The strikingly beautiful bay, marked in early 16th century Portuguese maps as Porto Fragoso (fragile or jagged port), opens into the Atlantic Ocean. It is bordered on either side by the Table Mountain range, which at one end closes into a narrow neck with a road leading to the wealthy mountainside suburb of Constantia, and, on the other, opening out onto the half-moon shaped bay, with a scenic road between mountain and sea. It has become a major global tourist attraction because of its natural beauty.
Pandering to the tourist market is Schire’s photo-rich history of Hout Bay, Embracing Hout Bay, available at Mariner’s Wharf, a restaurant on the harbour, and at other popular tourist locations. Unsurprisingly, this “history” tells the story of three generations of the Dorman family and the enterprises they established in this once small fishing village. But the history of human settlement in the bay goes further back than the village. There is evidence that migrating Khoen-Khoen (Khoi) family groups had settled, or at least passed through, Hout Bay before Jan van Riebeeck visited and gave the wooded valley its name.
In the account of another of these Dorman enterprises, Chapman’s Peak Fisheries, the local coloured fishermen and women who feature in the story play only a secondary supportive role.
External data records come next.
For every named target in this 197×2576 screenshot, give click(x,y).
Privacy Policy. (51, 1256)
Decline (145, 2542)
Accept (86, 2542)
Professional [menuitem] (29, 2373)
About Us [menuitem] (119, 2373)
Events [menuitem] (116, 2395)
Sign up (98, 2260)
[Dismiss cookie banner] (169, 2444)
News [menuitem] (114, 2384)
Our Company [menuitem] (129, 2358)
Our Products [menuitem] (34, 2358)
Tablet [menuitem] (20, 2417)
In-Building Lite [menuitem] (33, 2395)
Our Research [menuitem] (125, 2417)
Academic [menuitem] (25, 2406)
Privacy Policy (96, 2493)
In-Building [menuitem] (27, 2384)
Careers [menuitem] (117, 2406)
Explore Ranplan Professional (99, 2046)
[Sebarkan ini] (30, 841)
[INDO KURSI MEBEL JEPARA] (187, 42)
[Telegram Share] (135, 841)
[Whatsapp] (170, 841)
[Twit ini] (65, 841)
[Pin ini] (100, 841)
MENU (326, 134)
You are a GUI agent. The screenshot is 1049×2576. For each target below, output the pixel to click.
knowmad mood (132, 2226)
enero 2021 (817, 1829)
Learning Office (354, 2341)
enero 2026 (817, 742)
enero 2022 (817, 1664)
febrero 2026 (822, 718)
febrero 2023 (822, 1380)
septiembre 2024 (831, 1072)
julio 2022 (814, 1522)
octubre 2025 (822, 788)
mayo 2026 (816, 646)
We are told, for example, of Freddie Knowles, “who had joined Chapman’s Peak Fisheries way back in 1958 at the tender age of 16. Like many of the local lads, Freddie came from a fishing family and had regularly gone to sea with his father during his childhood. At first, Freddie worked for Harold Dorman whom he fondly remembers as a fair and kind man”.
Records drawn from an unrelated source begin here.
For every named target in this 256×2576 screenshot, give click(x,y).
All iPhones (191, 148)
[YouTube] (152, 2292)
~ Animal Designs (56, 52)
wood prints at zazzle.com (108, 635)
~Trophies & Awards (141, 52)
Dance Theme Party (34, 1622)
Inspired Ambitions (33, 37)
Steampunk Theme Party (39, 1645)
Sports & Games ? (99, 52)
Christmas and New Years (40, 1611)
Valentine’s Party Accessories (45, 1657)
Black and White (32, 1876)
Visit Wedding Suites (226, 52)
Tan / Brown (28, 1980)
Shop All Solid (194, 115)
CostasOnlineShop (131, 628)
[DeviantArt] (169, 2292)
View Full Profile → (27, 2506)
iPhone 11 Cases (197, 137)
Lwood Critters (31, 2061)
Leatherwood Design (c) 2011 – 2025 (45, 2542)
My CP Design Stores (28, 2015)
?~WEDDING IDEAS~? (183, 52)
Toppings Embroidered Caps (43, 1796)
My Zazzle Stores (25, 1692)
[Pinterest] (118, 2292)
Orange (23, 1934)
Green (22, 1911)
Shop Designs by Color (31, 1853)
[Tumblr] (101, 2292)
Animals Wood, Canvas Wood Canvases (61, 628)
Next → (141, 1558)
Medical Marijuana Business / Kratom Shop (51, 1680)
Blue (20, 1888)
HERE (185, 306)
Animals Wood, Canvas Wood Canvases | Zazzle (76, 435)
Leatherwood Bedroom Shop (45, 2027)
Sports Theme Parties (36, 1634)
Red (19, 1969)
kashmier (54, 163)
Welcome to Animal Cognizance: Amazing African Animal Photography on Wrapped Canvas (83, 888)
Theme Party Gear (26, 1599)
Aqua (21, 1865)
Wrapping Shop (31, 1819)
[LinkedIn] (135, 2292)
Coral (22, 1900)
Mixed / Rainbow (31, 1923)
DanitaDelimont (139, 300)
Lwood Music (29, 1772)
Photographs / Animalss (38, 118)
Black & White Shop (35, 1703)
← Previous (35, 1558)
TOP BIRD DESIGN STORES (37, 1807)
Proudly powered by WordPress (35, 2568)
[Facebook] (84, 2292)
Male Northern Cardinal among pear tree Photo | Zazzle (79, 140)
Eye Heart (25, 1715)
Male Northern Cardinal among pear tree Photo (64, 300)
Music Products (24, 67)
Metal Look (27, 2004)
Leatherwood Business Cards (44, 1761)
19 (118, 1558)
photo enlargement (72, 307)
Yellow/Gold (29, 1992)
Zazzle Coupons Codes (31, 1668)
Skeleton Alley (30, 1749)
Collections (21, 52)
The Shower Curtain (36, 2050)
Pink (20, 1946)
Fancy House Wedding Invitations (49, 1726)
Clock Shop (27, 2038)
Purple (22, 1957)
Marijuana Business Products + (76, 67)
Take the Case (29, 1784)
This extract typifies what scholar Achille Mbembe refers to as the “inextricable network of meaning” connected to the colonial gaze. The story of Hout Bay could be told very differently. Mariners on the spice trade routes to the Far East established a colonial settlement in Table Bay, reaching across to Hout Bay and beyond. The settlers expelled the indigenous people of the Cape, from whom the majority of the harbour community are descended, and who, until then, had roamed freely on land and sea, enjoying a way of life that sustained them materially and spiritually.
Before the advent of the Group Areas Act, Hangberg was little more than a workers’ hostel for those who worked in the fishing and lumber industries of Hout Bay and were categorised as “bantu”. With the introduction of the act, Hangberg was designated a coloured area and all coloureds living in the valley and working as sharecroppers, farm and household labourers were forcibly removed – sometimes on two or more occasions – into council houses and flats.
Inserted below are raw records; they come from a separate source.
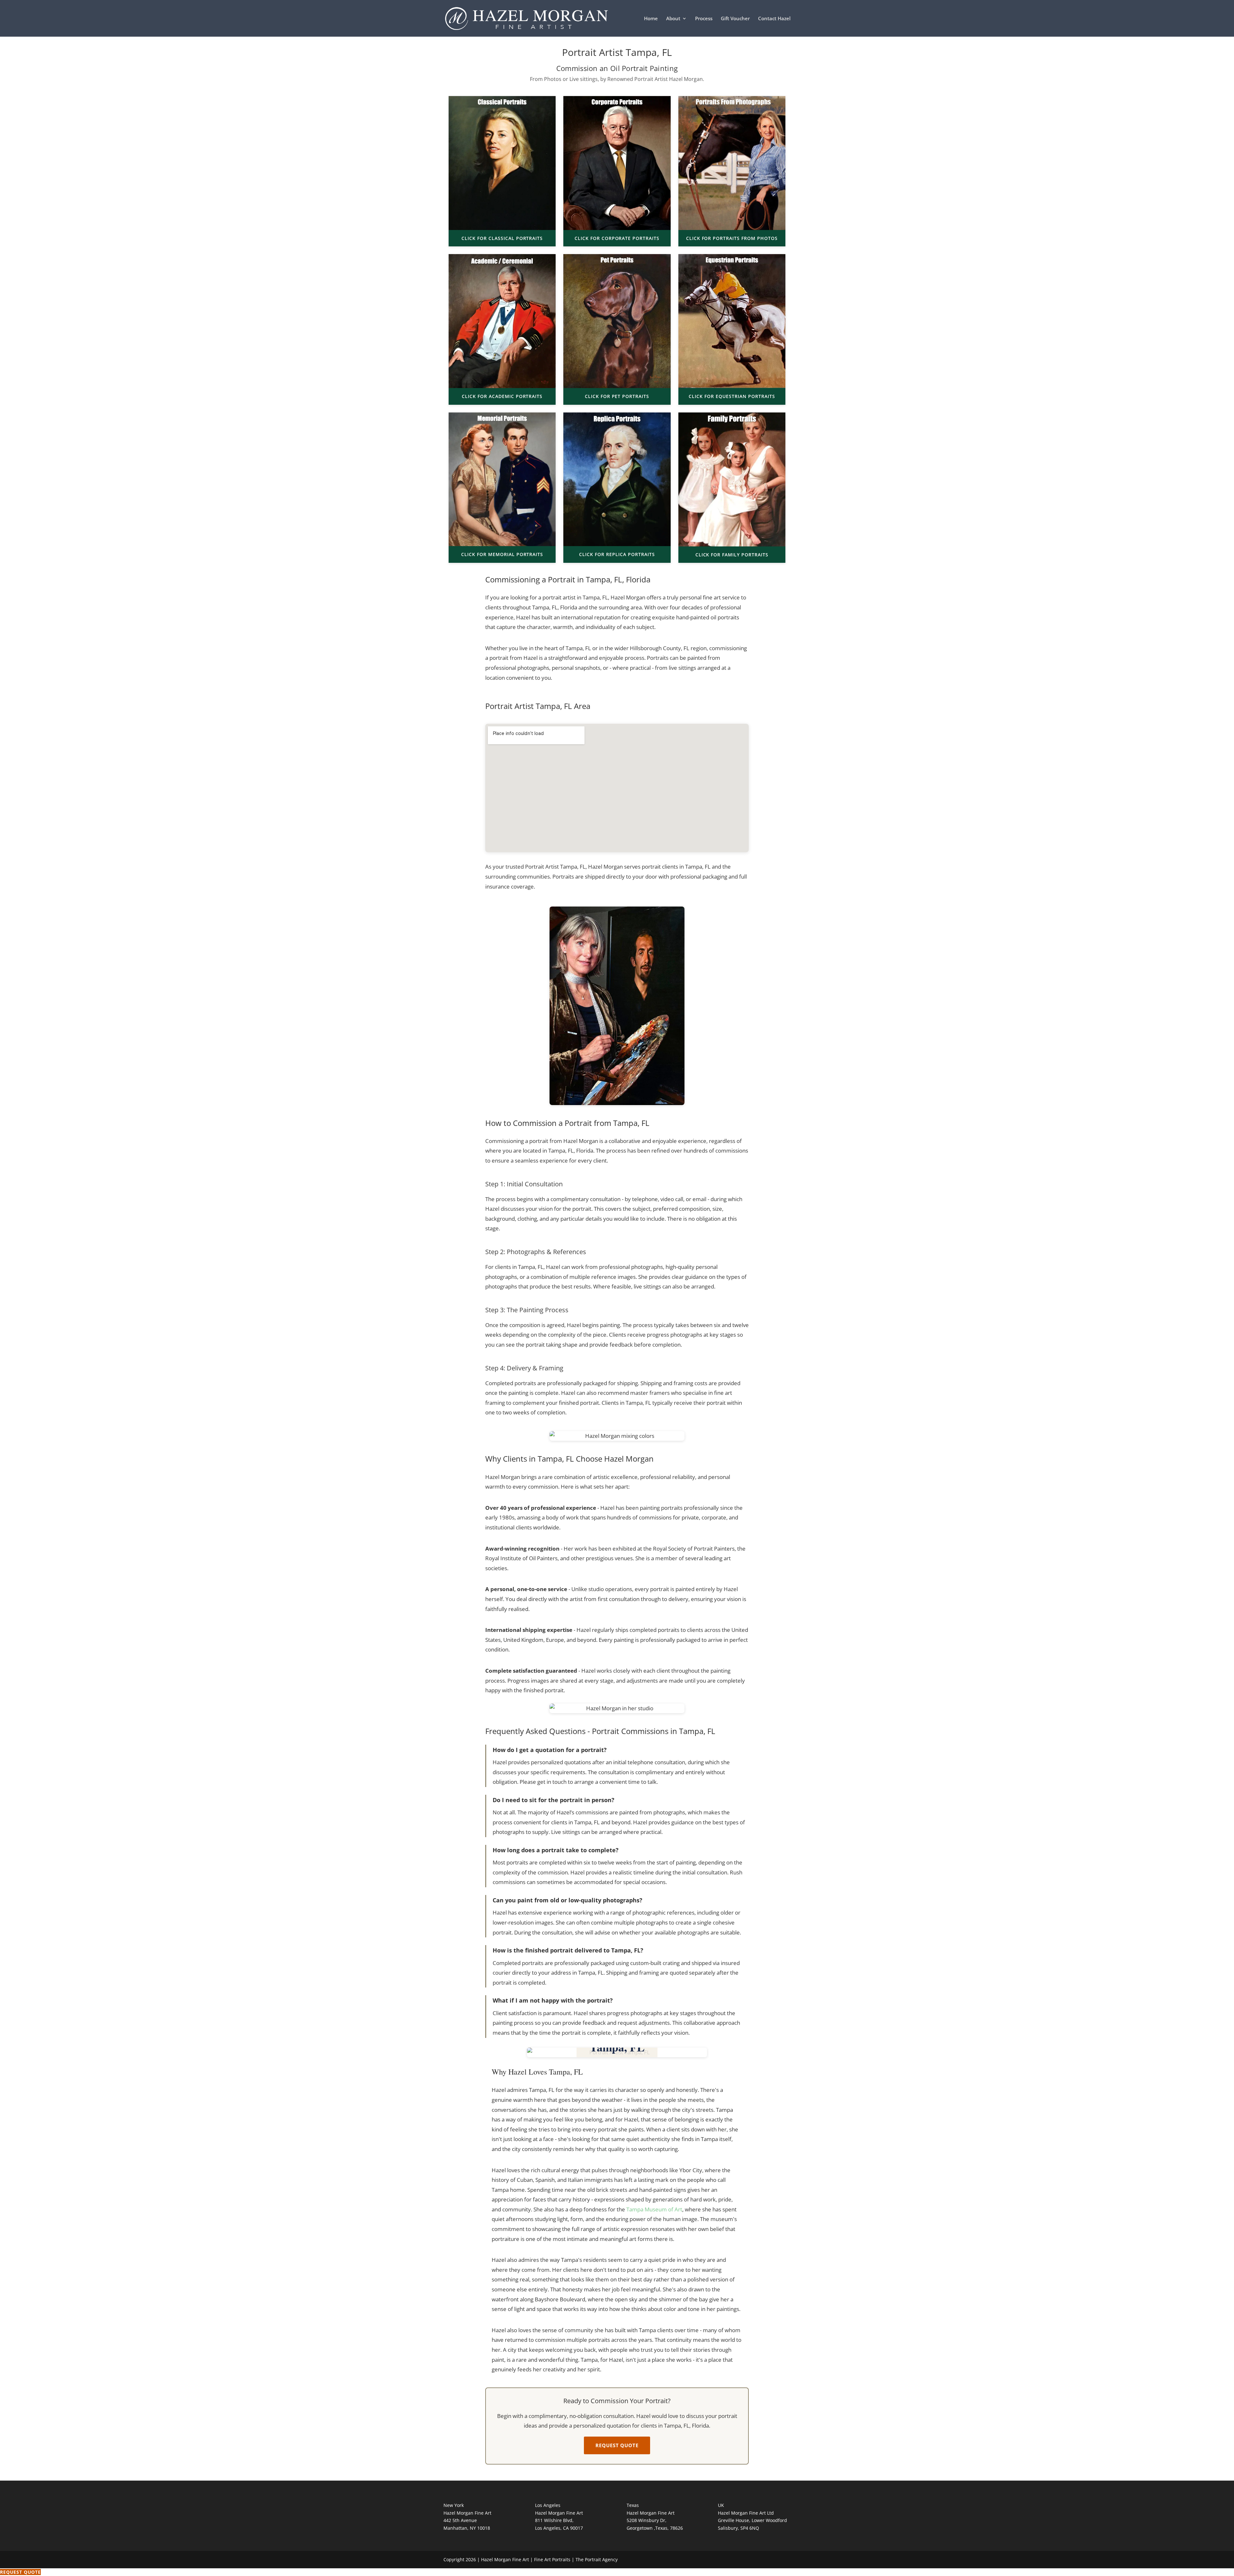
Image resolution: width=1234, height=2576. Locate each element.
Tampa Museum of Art (654, 2209)
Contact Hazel (774, 19)
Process (703, 19)
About (673, 19)
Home (651, 19)
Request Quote (617, 2445)
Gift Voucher (735, 19)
At the same time, Imizamo Yethu, a name residents later gave the area, was declared a “bantu temporary camp” to accommodate the workers who had been removed from the “bantu hostel” in Hangberg. Although this designation legally fell away with the advent of South Africa’s pseudo-democracy – the power of the citizens vote has been usurped by a market economy – in 1994, it remains a material reality.
The photos in this collection offer a glimpse of Hout Bay beyond what tourists and Cape Town’s wealthy, mainly white residents see. They depict the lived reality of the Hout Bay Harbour Community, the name given to Hangberg by the coloured people of Hout Bay whose lives belie the myth of neoliberal development held onto by Schire’s book and embraced by successive South African governments.
The photographs begin with the “veil” over Hout Bay, which hides the “unsightly” ghetto home to the Harbour Community. The photos then penetrate the myth of development to uncover the lives of individuals who were forcibly removed from the fertile middle valley by the apartheid regime.
A quarter of a century after South Africa’s first democratic elections and the same people remain marginalised, unable to access the sea or land legally. Now, the big fishing corporations enclose the sea common, having been granted the bulk of the total allowable catch for commercial purposes, leaving the subsistence fishermen and women unable to sustain livelihoods.
The images in this piece were taken between 2015 and 2018.